Inicia cuando las veo llegar al punto de reunión y nos abrazamos. Para unas será la primera vez que asistan, para otras será un continuo que empezó hace años. Pero no importa porque vamos juntas y me siento orgullosa de todas. La marcha va tomando forma cuando tratamos de llegar a algún contingente y unirnos a él, al tratar de cruzar una ciudad con estaciones de metro clave detenidas en domingo que nos obligan a caminar varias cuadras, a tomar camiones que no sabemos bien en dónde nos van a dejar.

Inicia la marcha cuando por fin la vemos a lo lejos, nos miramos unas a otras y decidimos entrar a ella, ser parte activa de ella. Esta marcha es muy especial para mí porque voy con mi hermana la más chiquita, por primera vez para ella y por primera vez para mí con ella, y con una de mis mejores amigas. Entramos y tomamos nuestro sitio en el flujo de mujeres diversas, reunidas. Siempre que comienzo a marchar me siento muy cohibida de comenzar a retomar con mi propia voz las consignas. Me dejo estar varios metros andando antes de que agarre valor para gritarlas. Pero ese día, grité desde el inicio, quería que mi voz le diera soporte a la voz de mi hermana. Y no sé si fue eso o simplemente su propia fuerza (o las dos) que ella empezó a corear todas las consignas, mucho tiempo, muchos pasos.

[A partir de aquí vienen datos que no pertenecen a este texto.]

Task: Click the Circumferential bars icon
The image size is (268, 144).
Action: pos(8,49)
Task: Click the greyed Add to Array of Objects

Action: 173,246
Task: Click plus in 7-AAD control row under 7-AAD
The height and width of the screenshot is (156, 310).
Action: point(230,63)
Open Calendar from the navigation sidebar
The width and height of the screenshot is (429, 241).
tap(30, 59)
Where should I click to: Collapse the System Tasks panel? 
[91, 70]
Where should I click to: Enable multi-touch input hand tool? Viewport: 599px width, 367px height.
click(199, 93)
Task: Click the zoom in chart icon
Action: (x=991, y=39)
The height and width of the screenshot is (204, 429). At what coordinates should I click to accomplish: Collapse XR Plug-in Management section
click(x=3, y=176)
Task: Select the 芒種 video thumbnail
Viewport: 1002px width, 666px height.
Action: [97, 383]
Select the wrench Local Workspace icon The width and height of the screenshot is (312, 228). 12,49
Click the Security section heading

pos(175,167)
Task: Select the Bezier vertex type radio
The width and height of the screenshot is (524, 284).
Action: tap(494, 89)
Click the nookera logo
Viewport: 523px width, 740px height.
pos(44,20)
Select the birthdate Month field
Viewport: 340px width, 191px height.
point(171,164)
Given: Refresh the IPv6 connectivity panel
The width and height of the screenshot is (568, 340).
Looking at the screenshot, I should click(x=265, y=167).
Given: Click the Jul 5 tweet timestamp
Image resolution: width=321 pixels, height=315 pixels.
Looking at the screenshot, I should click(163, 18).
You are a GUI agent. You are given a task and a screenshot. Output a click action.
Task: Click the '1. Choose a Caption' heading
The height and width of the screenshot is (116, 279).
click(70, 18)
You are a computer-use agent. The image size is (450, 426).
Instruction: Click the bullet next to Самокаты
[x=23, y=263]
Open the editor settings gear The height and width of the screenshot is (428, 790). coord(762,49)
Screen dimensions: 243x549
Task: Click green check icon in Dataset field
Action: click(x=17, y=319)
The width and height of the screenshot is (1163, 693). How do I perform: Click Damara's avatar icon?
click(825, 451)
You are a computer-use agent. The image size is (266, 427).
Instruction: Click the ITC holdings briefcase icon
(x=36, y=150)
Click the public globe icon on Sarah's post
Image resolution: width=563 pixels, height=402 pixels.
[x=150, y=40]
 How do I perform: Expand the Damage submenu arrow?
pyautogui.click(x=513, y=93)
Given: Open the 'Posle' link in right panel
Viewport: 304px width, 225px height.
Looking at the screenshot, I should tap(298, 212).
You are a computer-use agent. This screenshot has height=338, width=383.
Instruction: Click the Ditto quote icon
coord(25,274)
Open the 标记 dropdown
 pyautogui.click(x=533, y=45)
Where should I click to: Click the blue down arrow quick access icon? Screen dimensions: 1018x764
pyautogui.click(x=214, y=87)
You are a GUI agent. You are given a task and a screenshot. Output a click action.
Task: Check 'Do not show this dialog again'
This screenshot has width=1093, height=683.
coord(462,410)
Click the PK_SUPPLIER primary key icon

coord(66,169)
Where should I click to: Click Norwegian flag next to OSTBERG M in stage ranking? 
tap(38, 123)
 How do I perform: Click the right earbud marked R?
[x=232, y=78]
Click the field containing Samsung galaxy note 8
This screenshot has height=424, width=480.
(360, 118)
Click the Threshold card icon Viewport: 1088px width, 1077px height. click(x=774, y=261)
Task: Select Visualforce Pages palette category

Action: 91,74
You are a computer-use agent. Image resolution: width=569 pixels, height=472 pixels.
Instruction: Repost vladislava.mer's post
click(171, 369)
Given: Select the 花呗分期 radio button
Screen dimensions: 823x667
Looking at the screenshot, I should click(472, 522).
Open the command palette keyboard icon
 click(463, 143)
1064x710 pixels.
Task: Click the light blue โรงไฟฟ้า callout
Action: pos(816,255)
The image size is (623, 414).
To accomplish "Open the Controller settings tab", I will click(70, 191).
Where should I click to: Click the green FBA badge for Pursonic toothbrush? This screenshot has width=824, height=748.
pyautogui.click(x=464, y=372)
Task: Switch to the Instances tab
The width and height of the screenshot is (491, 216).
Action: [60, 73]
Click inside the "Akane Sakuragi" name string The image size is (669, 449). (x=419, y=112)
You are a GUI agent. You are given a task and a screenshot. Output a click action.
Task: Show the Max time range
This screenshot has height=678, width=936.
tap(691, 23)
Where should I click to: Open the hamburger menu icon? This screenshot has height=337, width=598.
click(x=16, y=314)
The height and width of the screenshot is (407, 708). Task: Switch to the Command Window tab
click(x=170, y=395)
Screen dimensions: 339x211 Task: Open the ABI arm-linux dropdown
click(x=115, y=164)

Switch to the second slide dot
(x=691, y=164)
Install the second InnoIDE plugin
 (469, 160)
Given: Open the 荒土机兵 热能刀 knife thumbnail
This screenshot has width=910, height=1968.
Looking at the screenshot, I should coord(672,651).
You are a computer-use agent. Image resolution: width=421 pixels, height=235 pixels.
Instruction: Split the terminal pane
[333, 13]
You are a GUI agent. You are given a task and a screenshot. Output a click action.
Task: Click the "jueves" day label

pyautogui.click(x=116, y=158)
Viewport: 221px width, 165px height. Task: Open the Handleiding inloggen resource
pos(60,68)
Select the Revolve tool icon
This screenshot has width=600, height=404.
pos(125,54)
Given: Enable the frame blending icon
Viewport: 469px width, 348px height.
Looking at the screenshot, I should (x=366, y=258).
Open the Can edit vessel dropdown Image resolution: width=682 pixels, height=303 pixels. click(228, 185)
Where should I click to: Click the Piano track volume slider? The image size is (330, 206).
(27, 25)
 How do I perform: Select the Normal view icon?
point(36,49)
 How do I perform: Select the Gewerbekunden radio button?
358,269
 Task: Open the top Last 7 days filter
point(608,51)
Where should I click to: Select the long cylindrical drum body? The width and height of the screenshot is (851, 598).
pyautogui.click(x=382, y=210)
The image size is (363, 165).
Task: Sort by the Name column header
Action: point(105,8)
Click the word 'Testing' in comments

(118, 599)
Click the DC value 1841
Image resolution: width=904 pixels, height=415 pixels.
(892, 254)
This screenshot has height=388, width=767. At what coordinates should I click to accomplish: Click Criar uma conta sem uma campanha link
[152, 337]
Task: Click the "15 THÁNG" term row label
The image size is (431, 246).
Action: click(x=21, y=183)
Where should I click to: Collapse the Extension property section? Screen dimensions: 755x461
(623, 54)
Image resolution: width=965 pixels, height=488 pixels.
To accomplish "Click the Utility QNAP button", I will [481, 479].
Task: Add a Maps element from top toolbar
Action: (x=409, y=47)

Es que las voces de las otras son un gran impulso para sostener las nuestras. Voy marchando y escucho las consignas venir como una ola que suena cada vez más fuerte, delante de mí, a los lados, detrás. Que me toca, y cuando lo hace me entona el pecho y me hace gritar con decisión que “¡somos malas y podemos ser peores!”, “¡que no se va caer, que lo vamos a tirar”!, “¡que América Latina será toda feminista!”. Juntas vamos leyendo los carteles de las demás, sintiendo que muchas cosas nos han pasado también a nosotras y emocionándonos con los futuros posibles que demandan, exigen y proponen. “Soy la fisio de las mujeres que nunca vas a tocar”, “Nos sembraron miedo y nos salieron alas”, “Es la segunda marcha que vengo con mi mamá”, mientras el cielo se tiñe de humo rosa y morado.

“¡Yo sí te creo!” le gritamos con cariño a una mujer que a un lado de la marcha exhibe en una lona las fotos de su cuerpo lastimado, seguramente por su pareja. Ella llora y nos mira cuando recibe nuestras voces. “¡Yo si te creo!”, volvemos a gritar y siento que con esta frase a multivoz también me creen a mí, que también me creo a mí misma. Caminamos por ratos sueltas, y en otros momentos las tres vamos bien tomadas de la mano para no perdernos en la marcha. Me siento un gran equipo, segura, cuidada, parte de algo, nunca olvidada. De vez en vez también voy escribiendo mensajes con otras amigas que ya no nos pudimos ver, pero que en estas formas nos vamos acompañando. Encuentros felices y fortuitos con amigas que también fueron ese día marchar son la cereza de ese pastel feminista. Marchamos hasta que nuestras piernas ya se sienten bien cansadas, nos damos agua, galletas, nos comemos una banderilla. Nos sentamos en una banquita cuando sentimos que de verdad ya no podemos marchar más y decidimos volver a casa. Saber hasta dónde sostener la marcha también es escucharnos, cuidarnos. Y buscamos qué caminos nos llevan para volver a casa, a la que volvemos distintas, más fuertes, más unidas, más seguras de lo que somos y queremos ser.

A unas estaciones, salimos del metro y pedimos un coche de plataforma para que nos lleve a comer tacos. Un paso más ya no podemos dar. Y ahí sentadas, mientras esperamos, agotadas, felices por haber marchado, sobre todo, por haber marchado juntas, siento que las quiero más que nunca, que ha sido mi marcha favorita. A su lado, entiendo que la marcha del 8M y su poder inician y duran mucho más que el momento en el que estamos ahí, siendo parte orgánica de ella. Se extiende hasta que le damos nuestra primera mordida al taco, y nos decimos lo bien que nos sentimos de haber estado allá juntas, cuando días por venir seguimos sintiendo esa fuerza y esa conexión. Cuando sabemos que el mundo también es nuestro, y la libertad, y la vida, y la alegría, y la autonomía, y nosotras mismas. Cuando una de nosotras dice: “al otro 8M volvemos a marchar”.